Kurfürst August von Sachsen: Bergk Ordenüng …

Dresden: Stöckel, 1554

Signatur: Mscr.Dresd.g.16

Provenienz: Altbestand der Kurfürstlichen Bibliothek

Kurfürst August (1526–1586) erließ 1554 die Bergordnung, die heute einer gesetzlichen Verfügung entspricht. Er konnte dabei auf eine lange sächsische Tradition verweisen, denn schon zu Beginn des 14. Jahrhunderts existierte das Freiberger Bergrecht in Schriftform. Die Bergordnung regelte den Betrieb der Bergwerke, d. h. die Verantwortlichkeiten, die Verarbeitung des Gesteins, die Bezahlung der Bergleute sowie Strafen bei Missbrauch. Diese von Mathes (Mathias) Stöckel (1526–1587) auf Pergament gedruckte Vorzugsausgabe gehörte  zur Bibliothek von Kurfürst August.

 

Sebastian Münster: Cosmographei: oder beschreibung aller länder… etc.

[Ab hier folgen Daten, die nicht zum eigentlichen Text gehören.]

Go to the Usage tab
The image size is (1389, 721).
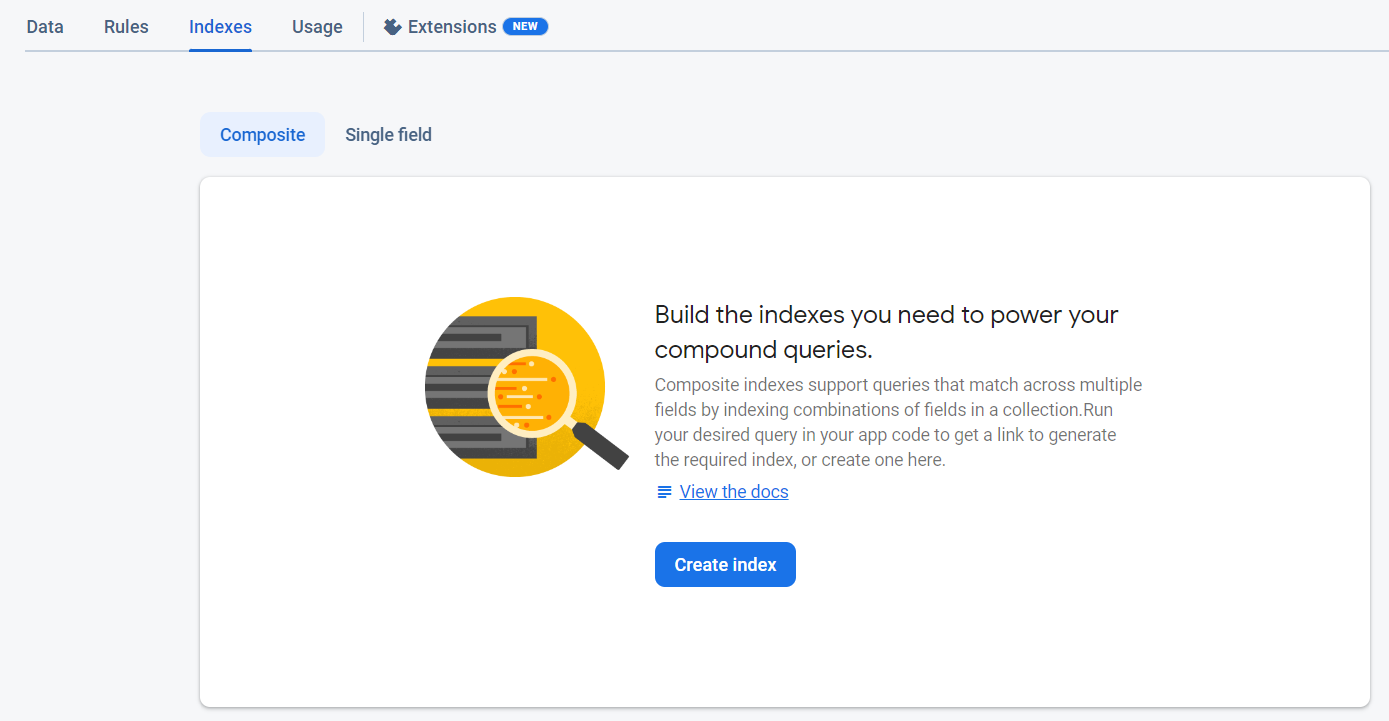(x=317, y=27)
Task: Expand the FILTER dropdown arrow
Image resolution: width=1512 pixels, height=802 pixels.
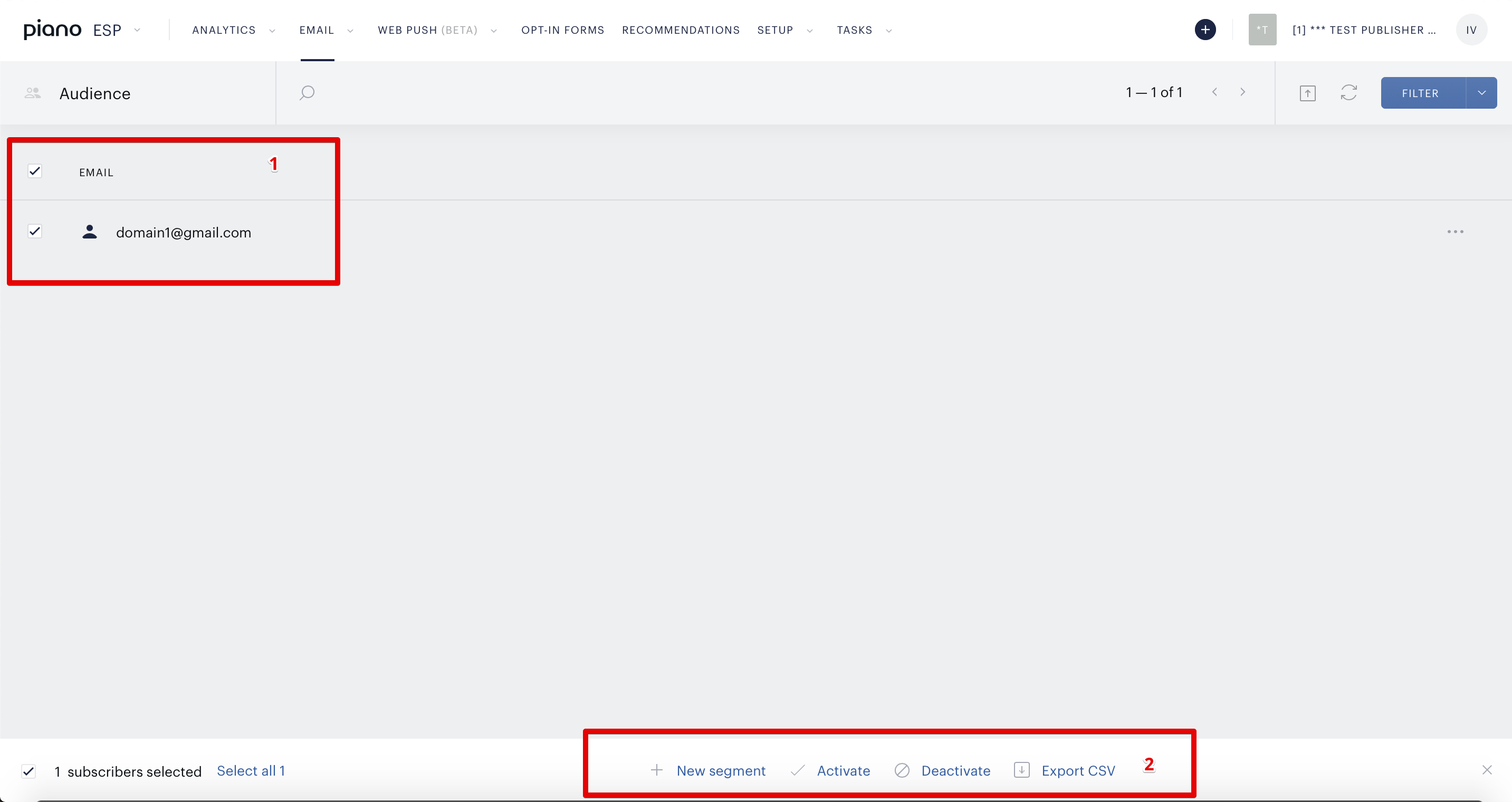Action: pyautogui.click(x=1481, y=93)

Basel: Heinrich Petri, 1550

Signatur: Geogr.A.124

Provenienz: Altbestand der Kurfürstlichen Bibliothek

Sebastian Münsters (1488–1552) universalgeschichtliches und -geographisches Werk war äußerst erfolgreich und wurde bis ins 17. Jahrhundert hinein mehrfach neu aufgelegt und übersetzt. Dem Bergbau widmete es sich sehr ausführlich und mit vielen Holzschnitten auch bildhaft. Die gezeigten Seiten beschreiben, wie in den „vormals mit einem dicken Wald überzogen[en]“ Bergen die Stadt Joachimsthal entstand, die inzwischen von „vil tausend menschen“ bewohnt würde. Für Münster steht die Mark Meißen insbesondere für den Silberbergbau. Er berichtet, wie sich nach dem ersten Bleierzfund Bergleute aus Goslar im Harz auf den Weg nach Freiberg machten.